Parkingowe perypetie

Miejsce akcji: Ogrody Kołobrzeg Parking
Osoby: Ja i nadpobudliwa Pani z pieskiem
Czas akcji: godz. 19

Akcja:
Parking pusty, miejsca tyle co na pustyni Mojave. Spokojnie więc sobie parkuje swój bolid. (Tutaj należy dodać że jest on ładnie oklejony firmowo - co ważne dalej). Pani z pieskiem "uprzejmie" mnie zapytuje czy czytać umiem. Niemka, Polka, czy wielki test na inteligencję TVP - myślę. Jednak pudło, pani się nakręca, że to parking ich, że nie wolno, że złe demony mnie do piekła zabiorą za to itd. Bo ona tak przy okazji bo z pieskiem stała - hmm CCTV? !! Po krótkiej acz wesołej wymianie zdań efekt oczywisty: nie ważne, że można tam drugi budynek stawiać tyle miejsca, ale to ich i koniec, bo nie i kropka, bo mój lizak i udławię się nim sam.
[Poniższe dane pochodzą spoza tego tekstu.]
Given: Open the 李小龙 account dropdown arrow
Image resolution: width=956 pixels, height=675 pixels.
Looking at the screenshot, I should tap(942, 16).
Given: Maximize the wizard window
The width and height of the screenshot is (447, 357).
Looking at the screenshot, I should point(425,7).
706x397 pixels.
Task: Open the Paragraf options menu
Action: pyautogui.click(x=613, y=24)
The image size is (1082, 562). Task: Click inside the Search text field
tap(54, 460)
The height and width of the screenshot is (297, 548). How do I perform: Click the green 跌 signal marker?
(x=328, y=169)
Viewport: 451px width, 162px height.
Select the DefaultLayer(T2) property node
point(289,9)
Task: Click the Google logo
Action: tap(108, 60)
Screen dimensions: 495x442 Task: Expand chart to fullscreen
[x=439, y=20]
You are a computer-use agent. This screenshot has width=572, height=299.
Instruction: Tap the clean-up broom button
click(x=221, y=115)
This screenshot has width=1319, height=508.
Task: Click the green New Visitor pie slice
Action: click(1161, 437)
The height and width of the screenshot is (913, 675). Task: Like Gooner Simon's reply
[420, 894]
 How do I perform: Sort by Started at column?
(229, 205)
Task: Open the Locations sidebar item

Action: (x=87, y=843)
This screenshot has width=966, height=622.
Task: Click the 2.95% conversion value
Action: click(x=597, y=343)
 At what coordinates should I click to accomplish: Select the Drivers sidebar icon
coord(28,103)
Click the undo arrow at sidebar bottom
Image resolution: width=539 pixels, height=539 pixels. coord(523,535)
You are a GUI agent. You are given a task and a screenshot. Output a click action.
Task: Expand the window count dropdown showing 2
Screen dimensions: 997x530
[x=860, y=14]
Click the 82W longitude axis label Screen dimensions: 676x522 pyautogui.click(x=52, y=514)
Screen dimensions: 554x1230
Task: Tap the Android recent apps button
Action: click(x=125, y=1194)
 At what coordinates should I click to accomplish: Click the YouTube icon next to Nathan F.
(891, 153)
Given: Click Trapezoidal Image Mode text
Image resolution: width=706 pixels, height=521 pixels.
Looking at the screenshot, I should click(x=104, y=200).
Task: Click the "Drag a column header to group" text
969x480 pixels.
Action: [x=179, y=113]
Bo samochód oklejony, firma, bogaty jesteś, z tytułu firmy co miesiąc materializuje mi się na koncie 10000 zł taaak. Bo spółdzielnia to samo zło i ksiądz Natanek ją przeklął, ty tam mieszkasz, więc przeklęty też jesteś. Czułam że rogi na głowie mi już ciąża i ogon klapie ( po 12 godz szału wyborczego można mieć dość ) więc uprzejmie pożegnałam panią truchtającą z pieskiem pod pachą w stronę klatki (czyżbym powiedziała coś nie tak??). I udałam się przez morze pustych miejsc parkingowych do mego domostwa.

Morał: 
1. czy już jesteśmy aż tak skąpym narodem, że żałujemy drugiej osobie miejsca na parkingu, boję się myśleć o szklance cukru.
2. Palenie codzienne kadzidełek odwraca złą karmę i oczyszcza sumienie (całe zycie się uczę)
3. Skąd do cholery pieskowa dama wie gdzie mieszkam? Numer klatki, mieszkania??? Już myślałam, że poda w której klasie mi mleczna dwójka wypadła.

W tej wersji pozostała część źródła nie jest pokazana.